1977–1988 political party in South Africa

The New Republic Party (NRP) was a South African political party. It was formed as the successor to the disbanded United Party (UP) in 1977 and as a merger with the smaller Democratic Party. It drew its support mainly from the then Province of Natal, and tried to strike a moderate course between the apartheid policy of the ruling National Party (NP) and the liberal policies of the Progressive Federal Party (PFP).

== Background ==

The United Party had been the main opposition in the House of Assembly since it lost power in the 1948 election, but it was severely weakened by a split in 1975. To gain new support, the UP then merged with the Democratic Party to form the New Republic Party in 1977. After the UP wound up, the last UP leader, Sir de Villiers Graaff served as the interim national leader of the new party, with Radclyffe Cadman as parliamentary leader. Before the 1977 election, Graaff resigned and Cadman became the national leader.

However, a significant number of UP parliamentarians refused to remain with the new party; some joined the anti-apartheid PFP, and six were expelled and formed the centrist South African Party, eventually joining the majority NP. The NRP held 23 seats at the dissolution of parliament in 1977, down from the 41 the United Party had held previously.

== Election results ==

The 1977 South African general election left the New Republic Party with only 10 parliamentary seats, and it lost the position as official opposition to the Progressive Federal Party. As Cadman was defeated in the election, a new leader was needed. Vause Raw was elected leader of the New Republic Party.
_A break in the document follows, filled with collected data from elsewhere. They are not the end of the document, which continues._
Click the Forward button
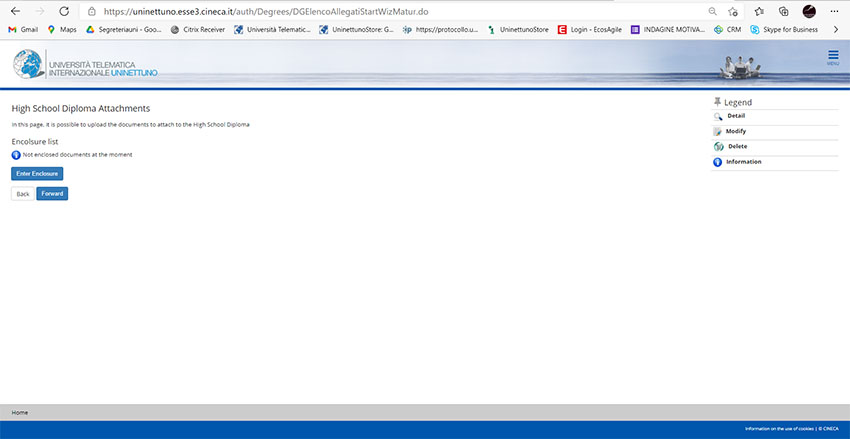Screen dimensions: 850x439 coord(52,193)
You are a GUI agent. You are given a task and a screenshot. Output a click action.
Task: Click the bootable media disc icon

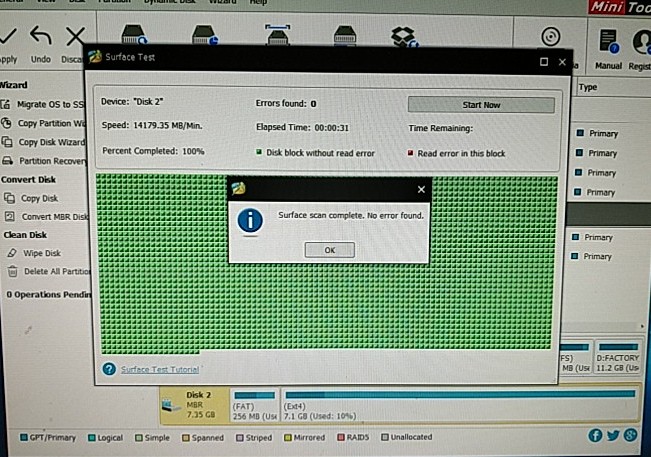(x=549, y=37)
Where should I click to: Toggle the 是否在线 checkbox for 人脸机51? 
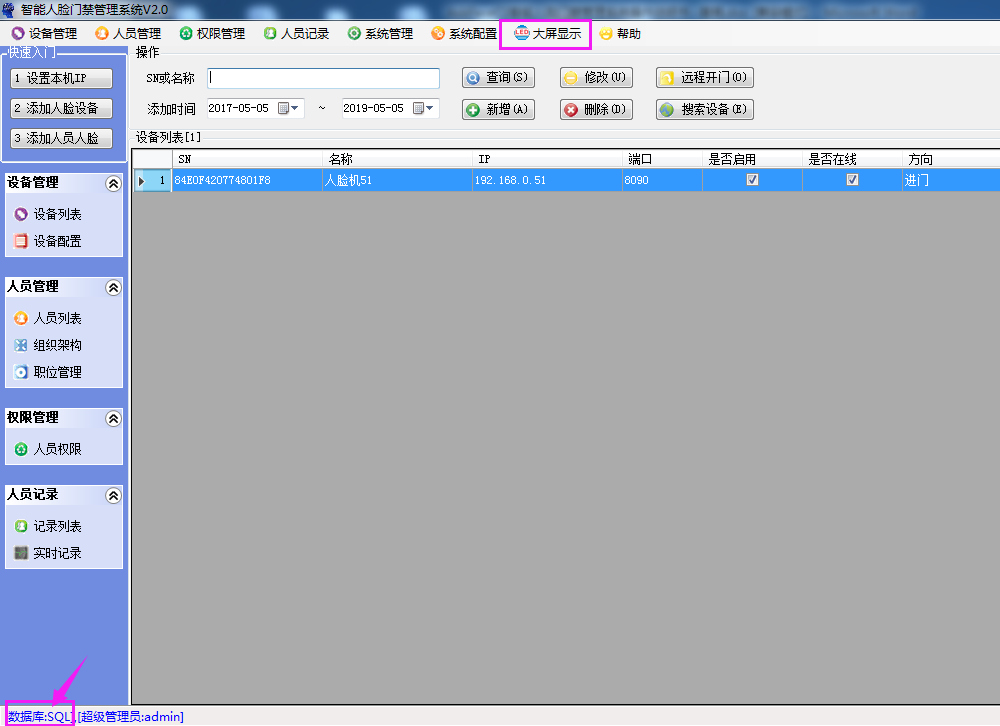coord(852,180)
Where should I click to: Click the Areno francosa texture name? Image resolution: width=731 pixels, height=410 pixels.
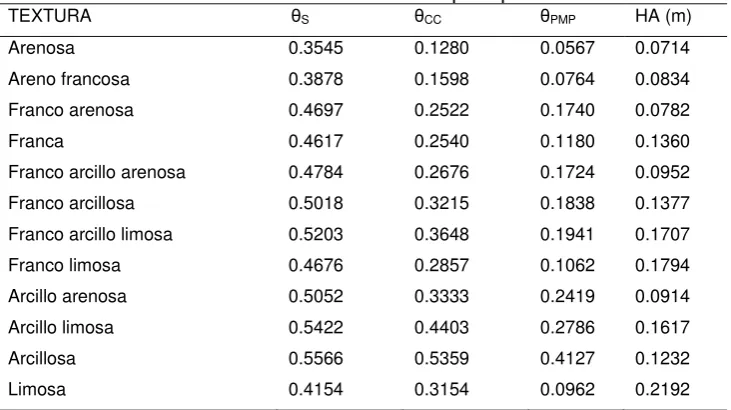pos(69,79)
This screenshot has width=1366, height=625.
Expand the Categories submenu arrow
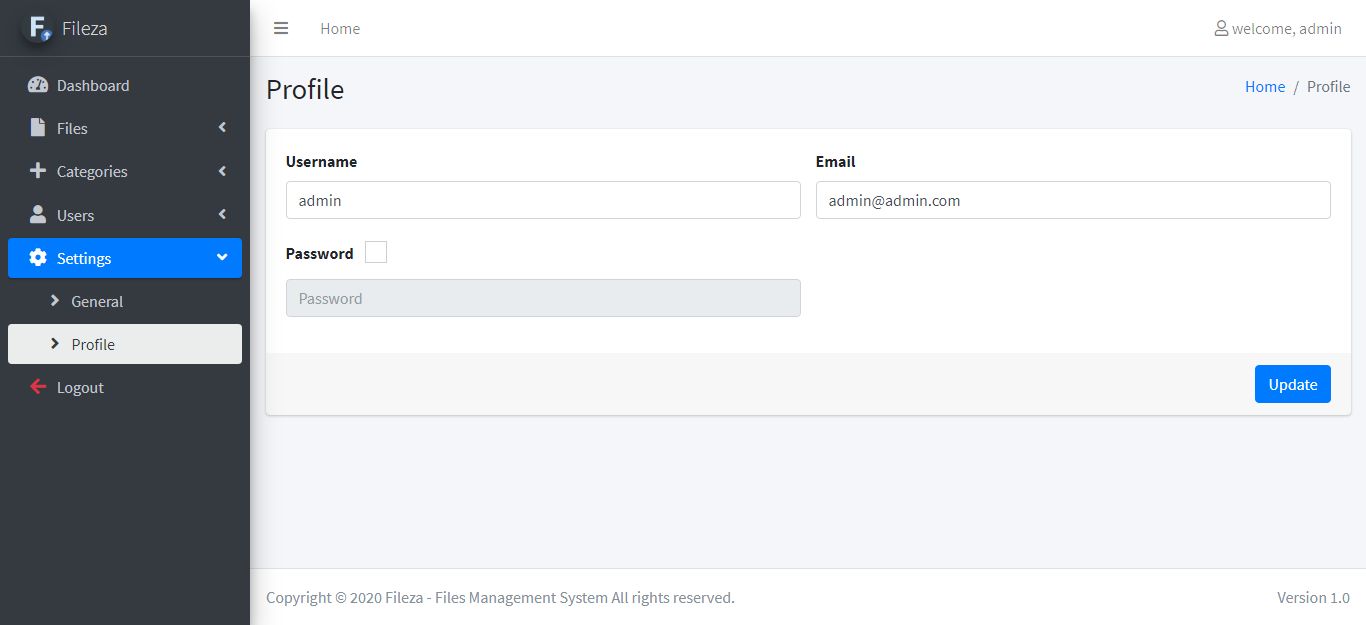coord(222,171)
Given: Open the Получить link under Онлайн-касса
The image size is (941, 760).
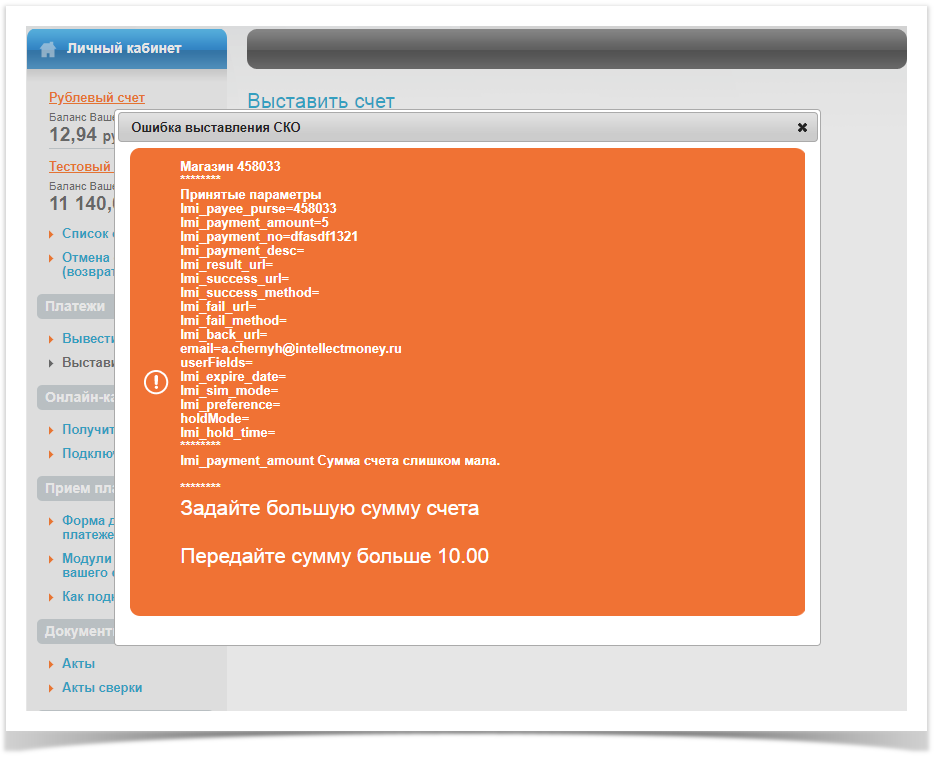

Raw discredited the party in a string of by-election defeats from 1977 to 1980, by making "extravagant" claims of support and predicting victory in areas where the party had no prospects. In fact, the NRP would win just two by-elections during its eleven-year existence: a provincial council seat in Natal, South Coast in July 1979, and another in East London in October 1980.

In August 1980, Raw announced that the party was "broke" outside of Natal. The party's support base stabilised somewhat, and it lost only 2 seats in the 1981 South African general election, while retaining eight. The election however confirmed the NRP:s status as a Natal-based party. Almost all its members in the House of Assembly were from Natal, and it won the 1981 election to the Natal Provincial Council, securing 14 of the 20 seats available. By contrast, the party won only 1 out of 55 seats on the Cape Provincial Council, and no seats at all on the Transvaal Provincial Council.
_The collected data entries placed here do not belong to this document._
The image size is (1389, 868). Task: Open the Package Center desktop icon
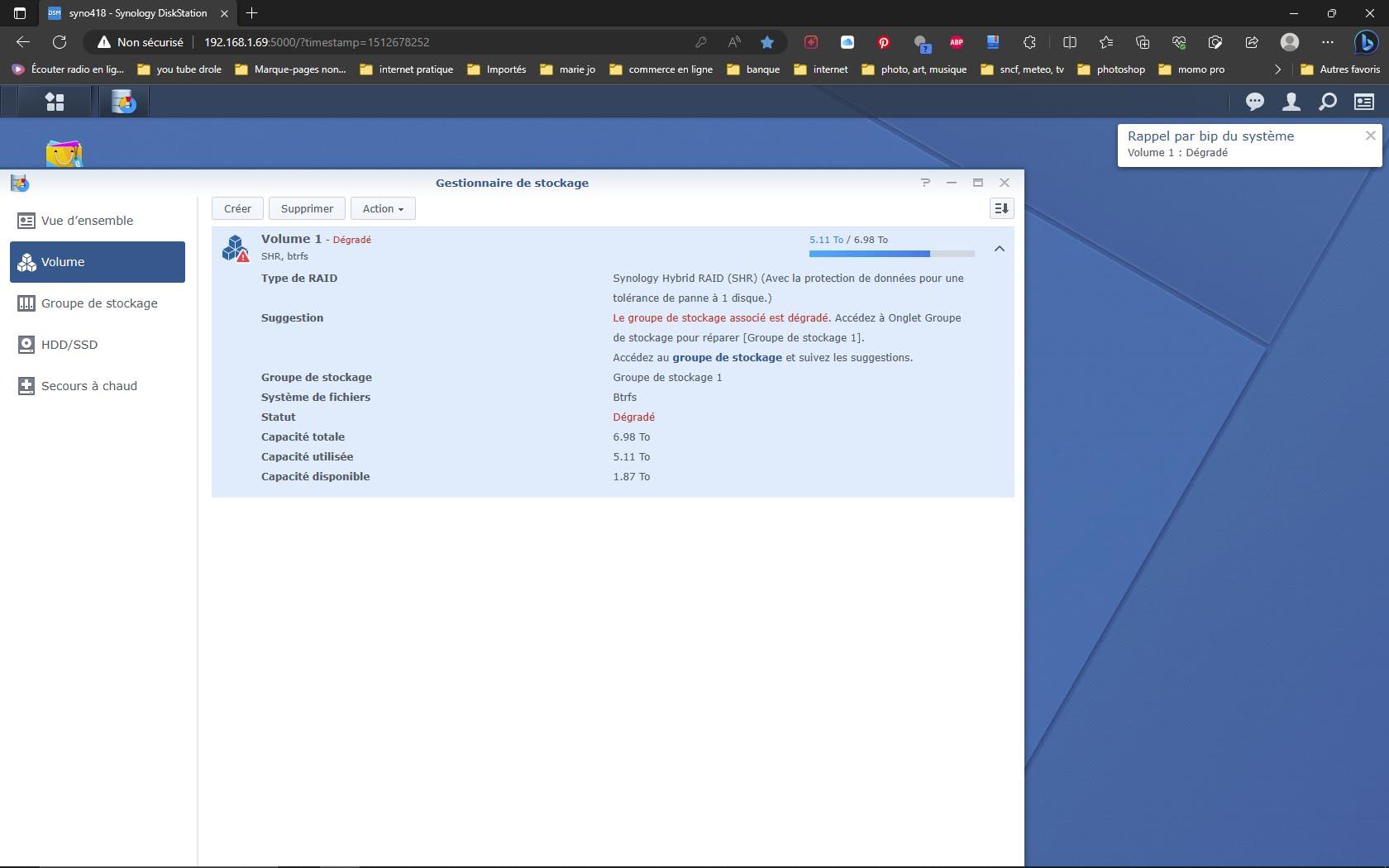click(64, 154)
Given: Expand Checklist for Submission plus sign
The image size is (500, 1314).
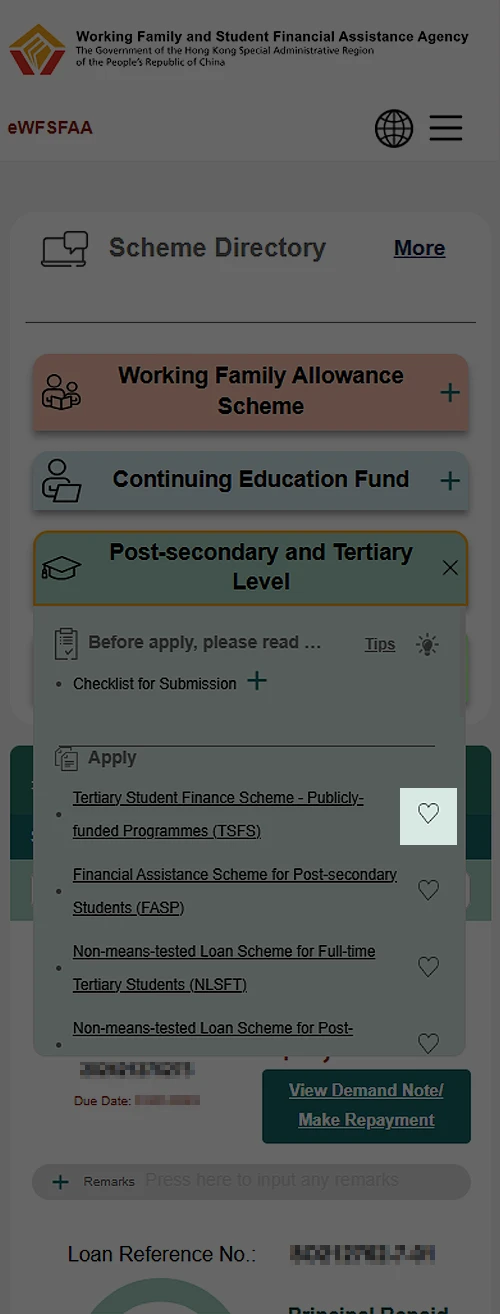Looking at the screenshot, I should pos(257,681).
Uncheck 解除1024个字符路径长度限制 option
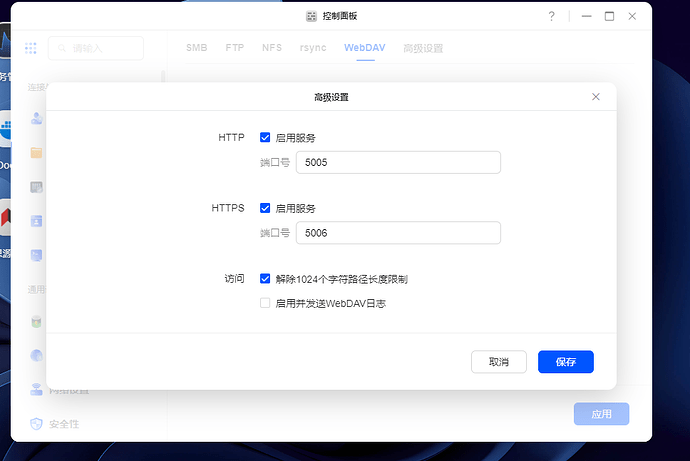This screenshot has width=690, height=461. coord(265,279)
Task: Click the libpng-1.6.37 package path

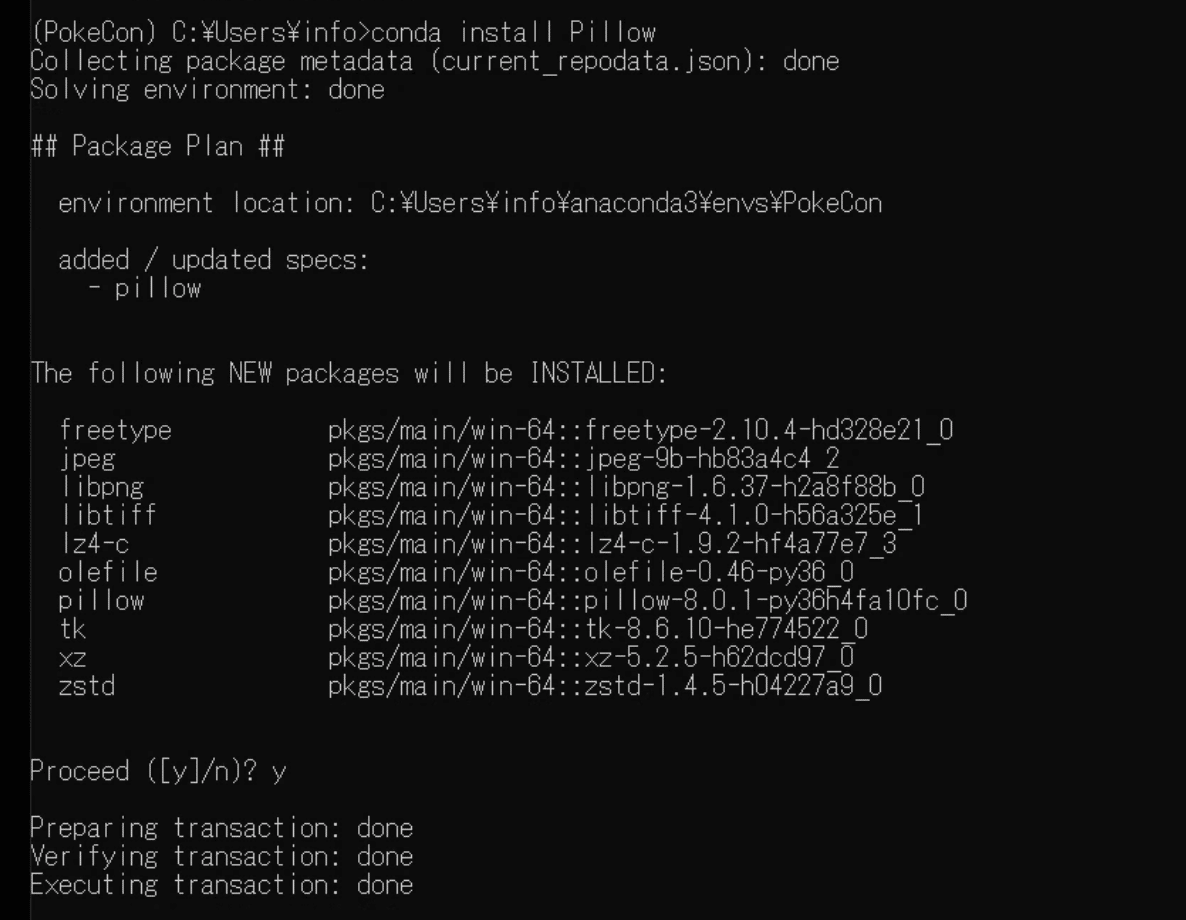Action: [626, 487]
In 1984, Raw was replaced as leader by Bill Sutton. However, the NP's shift towards reform in the early 1980s under the leadership of P. W. Botha would allow it to make inroads in the NRP's remaining voter base and the party retained only 1 seat, held by Sutton, in the 1987 South African general election, the last one it contested.

Sutton retained his seat until the 1989 election.
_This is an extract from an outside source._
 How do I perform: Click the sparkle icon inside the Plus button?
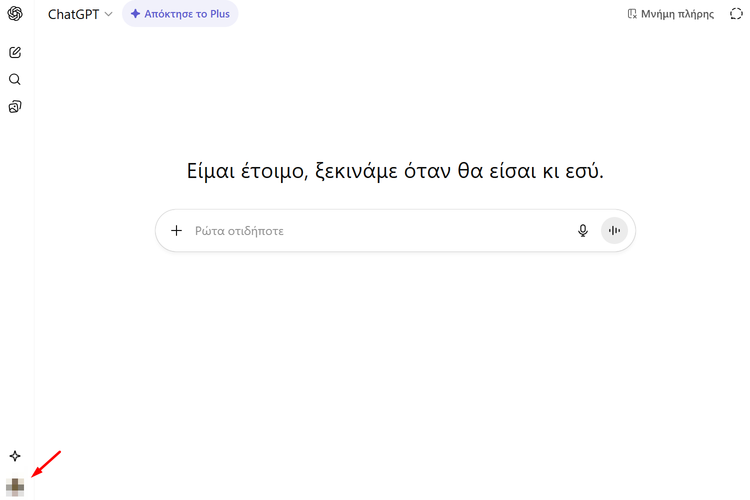click(x=135, y=14)
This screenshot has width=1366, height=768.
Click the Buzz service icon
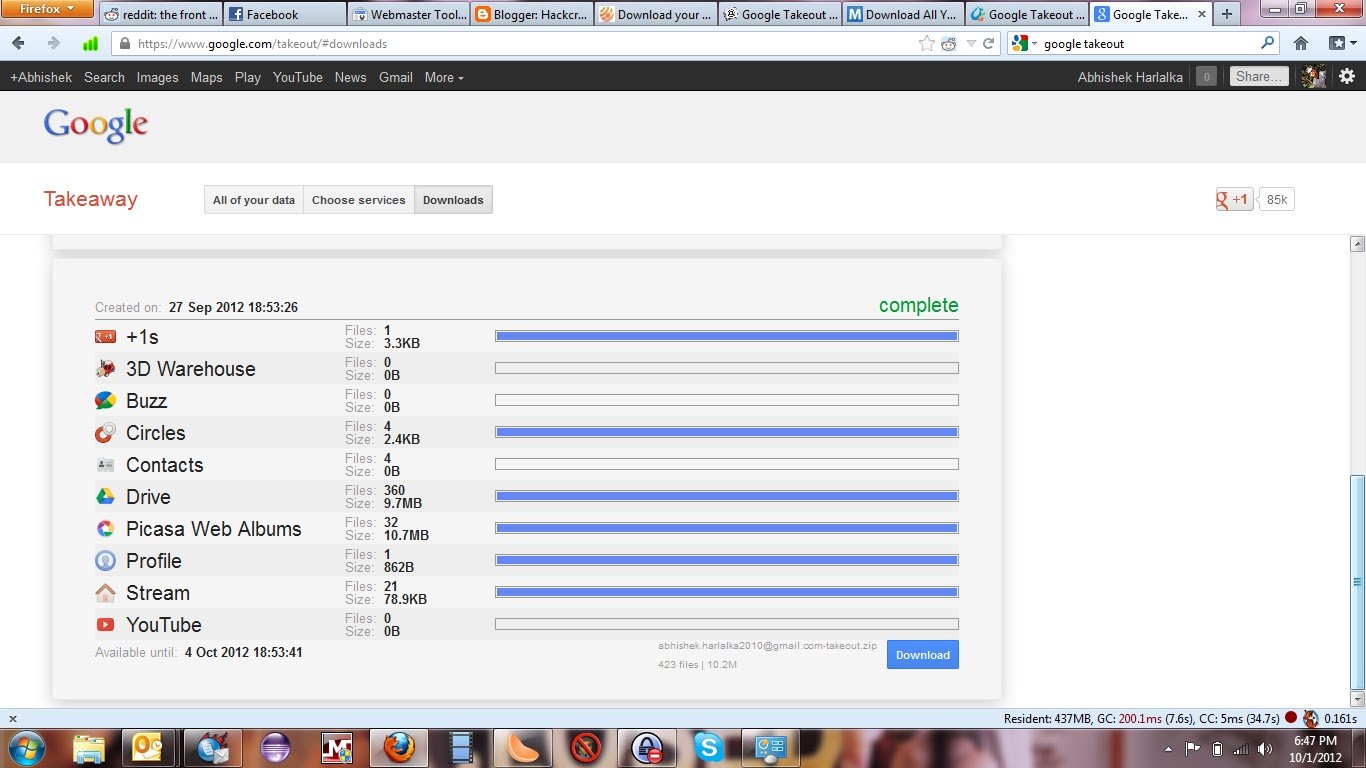(x=105, y=400)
== Platform and dissolution ==

The anti-apartheid PFP considered the NRP "thoroughly racist", and the two parties "declared war" on each other. After the NRP stepped down from a by-election, which the NP subsequently won, the PFP accused the NRP of dealing with the NP in order to defeat their common enemy, the PFP.

The primary policy of the NRP was to introduce a multi-chambered parliament, with a chamber each for whites, coloureds, Indians, and urban blacks. However, in 1982 the Nationalist government announced plans for a Tricameral Parliament, which was to represent coloureds, Indians, and whites. Blacks were not represented, even though the government no longer officially expected them to migrate to the bantustans. Nevertheless, the Tricameral Parliament's marked similarity to the NRP's policy meant that it was increasingly difficult to strike a moderate course between the NP and the liberal PFP. The Tricameral policy, and an announcement that it would talk to revolutionary groups, gained the NP liberal support. There was now little enough space for the PFP to occupy on the left of white public opinion, and no room whatsoever for the NRP to split the difference between the NP and the PFP. This was shown by the party's disastrous showing in the 1987 election.

It disbanded in 1988. On dissolving the NRP, Sutton recommended that party members throw their support to the Independent Party of Denis Worrall. The IP and other NRP remnants would later merge with the PFP to form the Democratic Party, which later became the Democratic Alliance.